Financial Assistance Helps Many
Since March 2016, Uni-Assist has allowed refugee students who apply to one or more of its member universities to request an exemption from its fee of 75 euros for the first application and a smaller amount for each additional application. The organization’s survey, conducted in the spring of 2019, went out to nearly 20,000 people who had applied for the exemption. Of the 6,340 respondents, 81 percent were Syrian.
For 68 percent of the respondents, the cost assistance provided by Uni-Assist was “an important to very important” consideration, and 74 percent said they applied for the exemption because of financial need.
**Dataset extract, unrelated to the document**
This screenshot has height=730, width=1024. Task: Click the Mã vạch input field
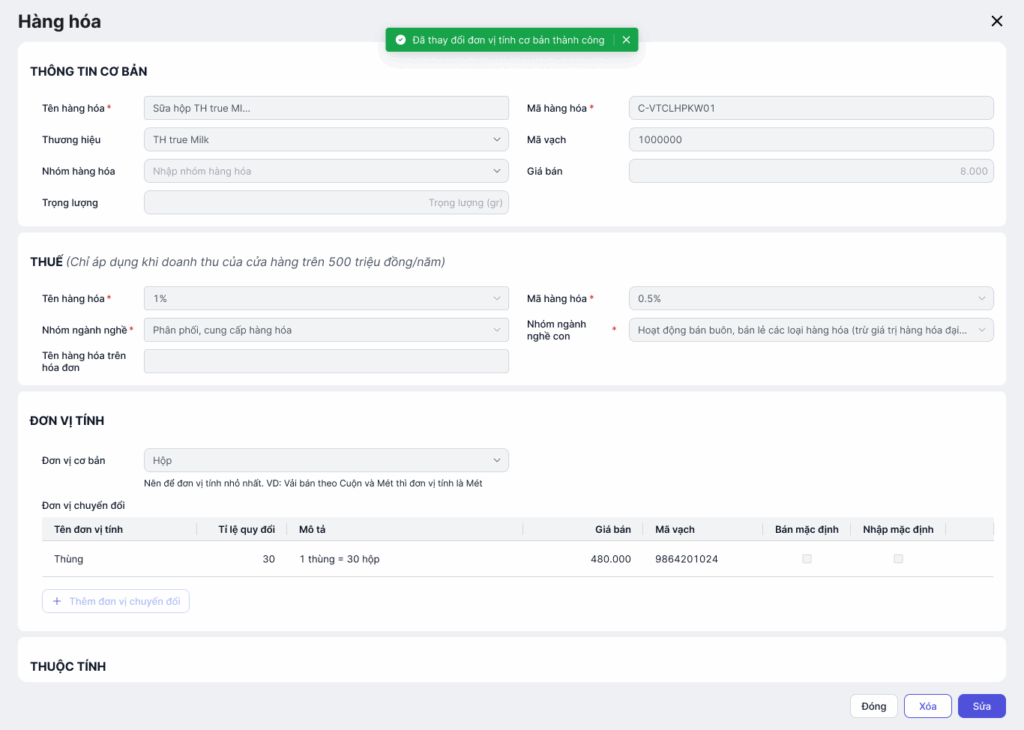(811, 140)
Seventy-seven percent of those surveyed said they used Uni-Assist because that was the only way they could apply to the university of their choice.
Ninety-four percent of the respondents said they had graduated from high school in their home country, while 72 percent said they had completed some advanced course work and 46 percent said they had attained an academic degree or qualification.
Uni-Assist has helped many refugees apply to German universities free of charge, but the waiver of fees for refugees ends December 31, 2019, according to the organization’s website. The refugee students’ experience hasn’t been perfect, and some students have used a community page on Facebook to vent about busy phone lines, long waits for replies to emails, and a website that occasionally crashes.
“The server of uni-assist is down since many days,” wrote one user, Osama Mahmood of Jeddah, Saudi Arabia, on the Facebook page, which carries the organization’s logo but is not an official Uni-Assist page.
Some students had hoped that Uni-Assist could play a larger role than the one that it has carved out for itself so far.
“Uni-Assist wasn’t really helpful for me. It’s just more of a clearing house. You send them your documents, you pay a fee that’s 75 euros at first and 15 euros for each additional university you apply to,” said Fahed, who hadn’t realized he could get a fee waiver and so didn’t ask for it.
“I would also add that they didn’t work with the technical university I wanted to apply for, so it ended up not being relevant for me.”
In an email, Sinemillioglu responded that Uni-Assist was in fact a clearing house, serving as “a central point of contact for applying to a great number of universities.” She also noted that the organization’s 187 member universities amount to about half of Germany’s nearly 400 institutions of higher education.
“With our core responsibility of evaluating foreign school and university certificates and determining their equivalence to German educational standards, we are commissioned by our member universities to facilitate their admission procedures,” she wrote.
Fahed also complained about not getting enough financial help with educational costs in general.
“Even when my authorization came through, I found it hard to manage studies in German with my job,” he said. “More financial assistance would have been helpful.”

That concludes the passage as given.